This proposal is to collect perishable data on the physical response of the transportation infrastructure in New York City following Hurricane Sandy. It makes use of a new human-in-the-loop smartphone-based crowd-sourcing sensing technology, called TrafficTurk. TrafficTurk is a smartphone application which enables intelligent, human?centric sensing of traffic flows during extreme events.
The aftermath of Hurricane Sandy represents a rare opportunity to observe transient behavior of a transportation network in response to a significant loss of physical infrastructure (due to flooding and gas shortages) and cyber infrastructure (due to loss of power for traffic control devices). The data gathered by this project, which will be shared with researchers across the country, will enable study of how traffic dynamics evolve after a major disruption to the cyber and physical components of a transportation infrastructure system. Potential benefits include improved preparedness and response to future disasters.

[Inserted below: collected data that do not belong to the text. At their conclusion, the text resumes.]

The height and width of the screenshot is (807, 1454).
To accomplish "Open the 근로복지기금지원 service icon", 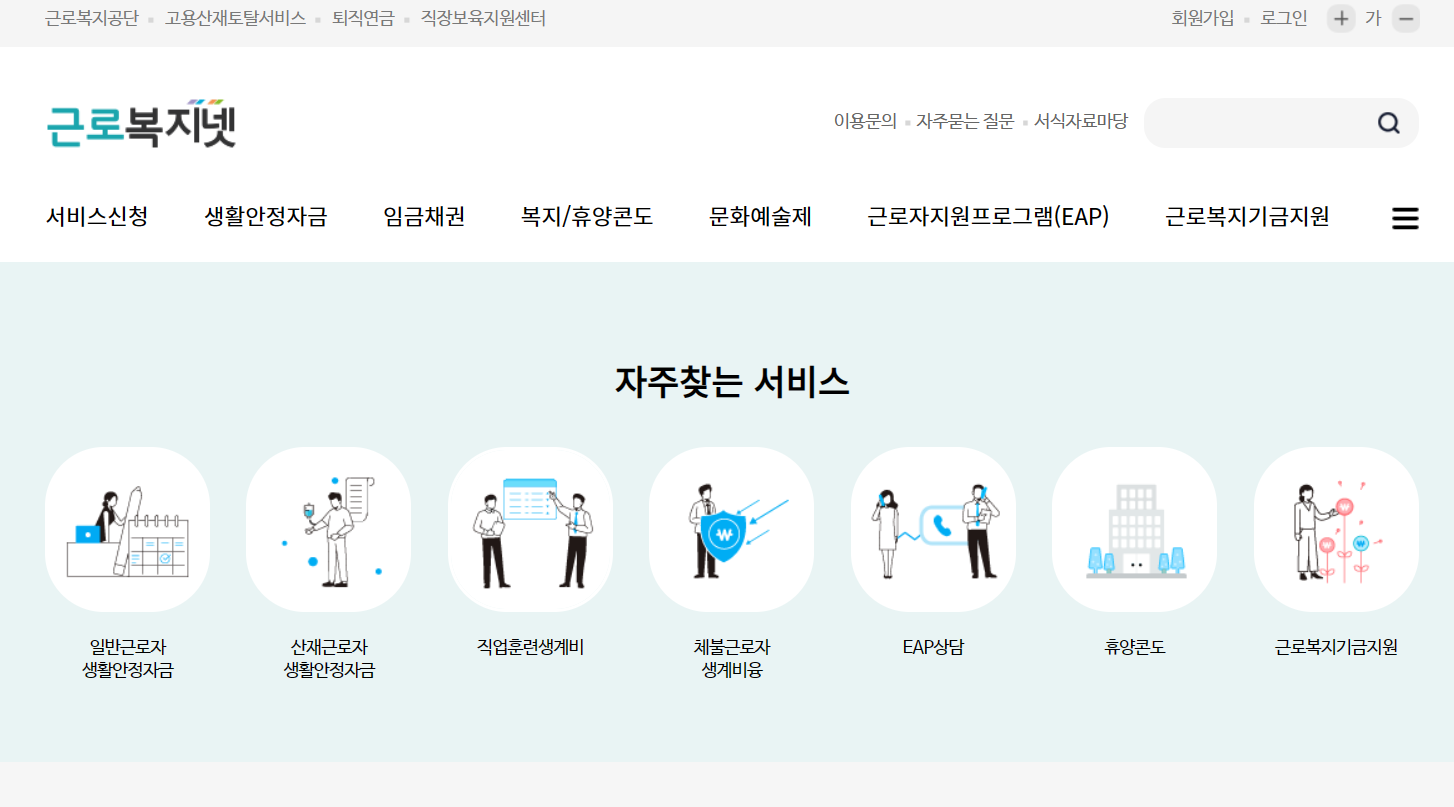I will pos(1336,529).
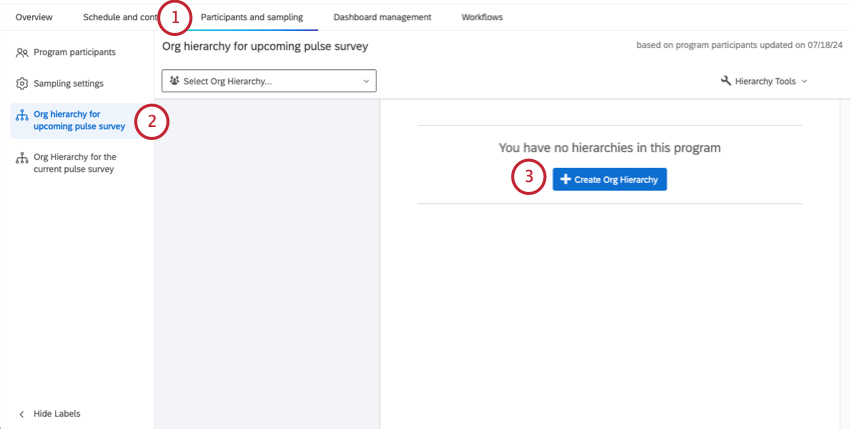Screen dimensions: 850x429
Task: Click the Select Org Hierarchy chevron arrow
Action: click(365, 81)
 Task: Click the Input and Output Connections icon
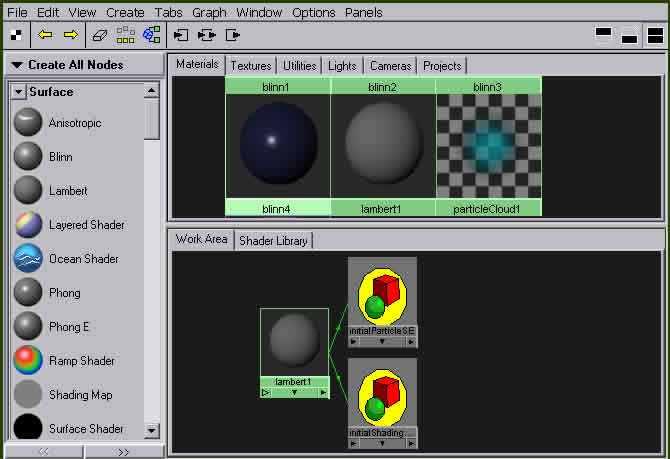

This project collected perishable data on the response of the roadway transportation infrastructure in New York City following Hurricane Sandy in October 2012. It used a new smartphone based traffic sensor called TrafficTurk to collect detailed traffic information at selected intersections in New York City. It also collected coarse GPS data from New York City taxis to understand citywide traffic conditions. Combined, the two data sources provided a way to measure the resilience of the transportation network after Hurricane Sandy caused a significant loss of critical physical infrastructure due to flooding and cyber infrastructure due to an electricity outage in lower Manhattan. The collected data was analyzed to understand the congestion before, during, and after Hurricane Sandy. A method was developed to quantify the magnitude of the disruption compared to typical traffic conditions. Key findings include i) the traffic conditions throughout most of the city returned to typical congestion levels about 6 days after the storm, and ii) The evacuation prior to the storm caused relatively minor disruption compared to the extreme disruption immediately following the storm. The data collection and analysis approach developed in this work is effective for measuring city-scale traffic dynamics after a natural disaster. While there may be no perfect strategy for moving people efficiently on damaged infrastructure, managing the traffic during the recovery may provide opportunities to reduce congestion levels following disruptive events.